Авторы книг, горячо одобряющие атеизм «Послания к Шумилову», вероятно, правы по-своему, и все же колоссальна разница между атеизмом Дидро или Гельвеция, атеизмом научным, который есть столь же выношенный и даже выстраданный плод, как сама вера, и безверием, воспринятым из чужих рук, схваченным с лету, в основе которого не знание, а лишь сомнение. Знание — основательно и непреходяще, сомнение — временно, оно должно разрешиться в ту или иную сторону. И у двух этих видов атеизма прежде всего различное нравственноесодержание.
Ключевский писал — как раз о фонвизинском времени:
«Новые идеи нравились, как скандалы, подобно рисункам соблазнительного романа. Философский смех освобождал нашего вольтерианца от законов Божеских и человеческих, эмансипировал его дух и плоть, делал его недоступным ни для каких страхов, кроме полицейского, нечувствительным ни к каким угрызениям, кроме физических, — словом, этот смех становился для нашего вольнодумца тем же, чем была некогда для западного европейца папская индульгенция, снимавшая с человека всякий грех, всякую нравственную ответственность…»
«Смех освобождал…» Но освобождение-то было мало что опасным нравственно, оно было формой несвободы:
«Потеряв своего Бога, заурядный русский вольтерианец не просто уходил из Его храма как человек, ставший в нем лишним, а, подобно взбунтовавшемуся дворовому, норовил перед уходом набуянить, все перебить, исковеркать и перепачкать».
«Дворовый» — таково выразительное имя этого сына несвободы. А образ действий его — ее проявление: он и взбунтовавшись ведет себя по-рабски.

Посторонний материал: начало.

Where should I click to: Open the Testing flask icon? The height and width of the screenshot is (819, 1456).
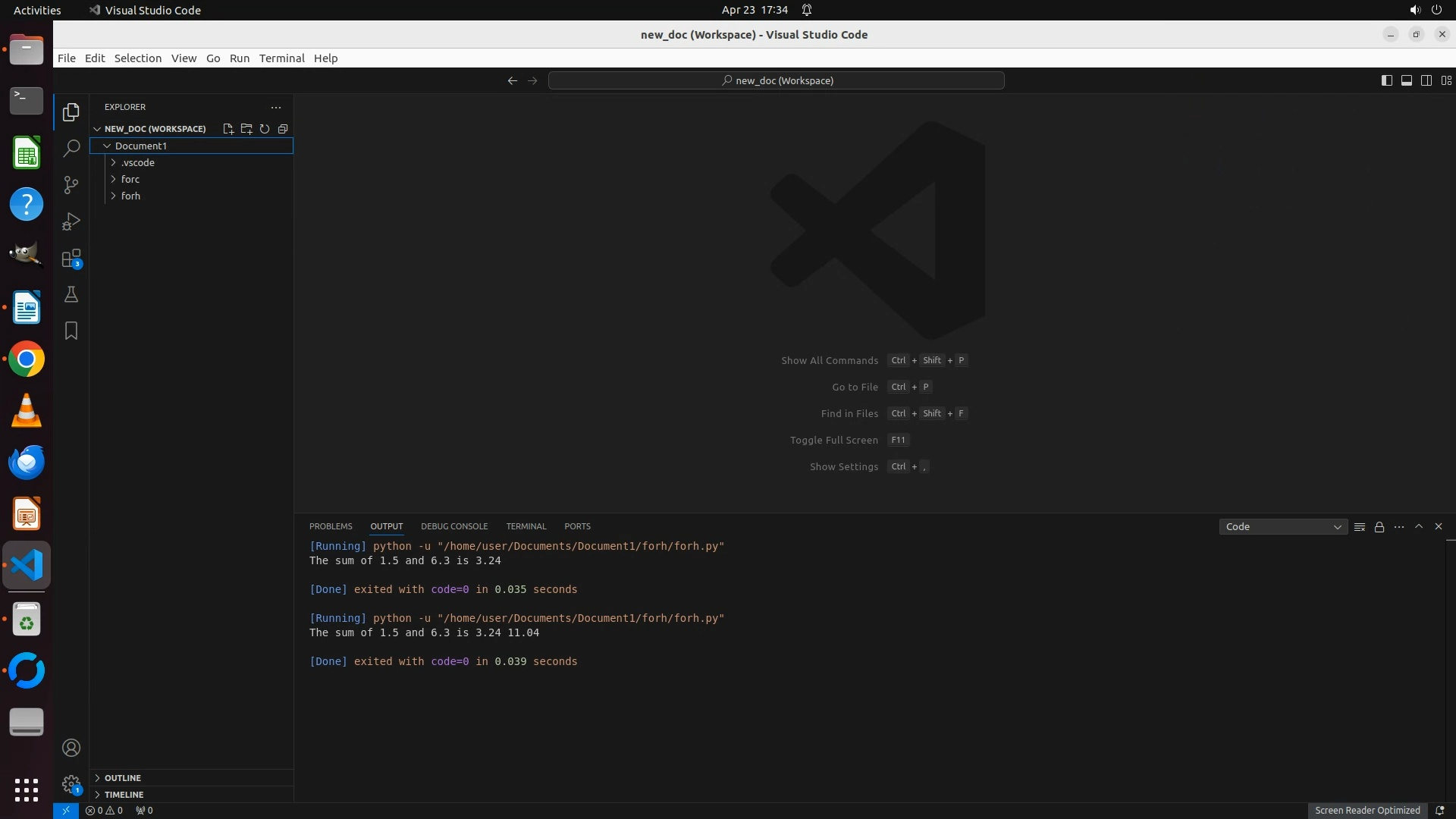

Резкость слов историка к Фонвизину относить обидно; коли так, то и не будем. К тому же речь шла о вольтерьянце заурядном, а уж Фонвизин-то…
Но — стоп! В том-то и штука, что, во многих, чуть не во всех отношениях человек выдающийся, Денис Иванович как вольтерьянец именно зауряден. Снова повторюсь: он — как все.
И мы, может быть, в особенности оценим это после, когда он действительно станет человеком духовно определившимся. Духовно самостоятельным — в век, когда надежней кажется (а в смысле физическом и является) подчиненность.
ПОЛШАГА
Все это не надо понимать так, будто следует опорочить «фернейского старца»: надо помнить, что русские вольтерьянцы — не Вольтер, как толстовцы — не Толстой. Собственно говоря, и сами-то вольтерьянцы не напрасно всегда были из наиболее мыслящих и отважных людей, и когда я говорю, что Фонвизин среди них был «как все», то важно, что среди них, среди людей, обладающих превосходными достоинствами (увы, писателя и это не может утешить, ему нужно быть только самим собою). То, что общество — в России, да и во Франции тоже — в конце концов отшатывалось от Вольтера, понятно: общественная душа, как душа индивидуальная, пушкинская или фонвизинская, убоявшись цинизма и скепсиса, отвергала их инстинктом самосохранения. Но с другой стороны, именно за этим отшатыванием следует полковник Скалозуб, всерьез, а не в шутку желающий заменить Мари Франсуа Аруэ фельдфебелем.
И ведь заменили: Аракчеевым.
Насмешливо-светски-кощунственный тон молодого Фонвизина не был еще достаточно серьезен, отрицание всего и вся не было выстрадано. Но свободомыслие, избравшее не самую удачную форму проявления, — оно-то было серьезно. И говорило об истинных потребностях души и ума.
В те годы казалось даже, что оно располагает счастливыми политическими перспективами. Притом — весьма близкими.